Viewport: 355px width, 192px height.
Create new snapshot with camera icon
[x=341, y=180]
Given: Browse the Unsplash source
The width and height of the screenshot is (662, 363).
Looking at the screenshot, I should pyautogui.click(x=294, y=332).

◆ Requirement
Restate exactly, and only, every line from the one that contains "Given: Browse the Unsplash source" through the last line of the records.

◆ Finished exercise
Given: Browse the Unsplash source
The width and height of the screenshot is (662, 363).
Looking at the screenshot, I should pyautogui.click(x=294, y=332).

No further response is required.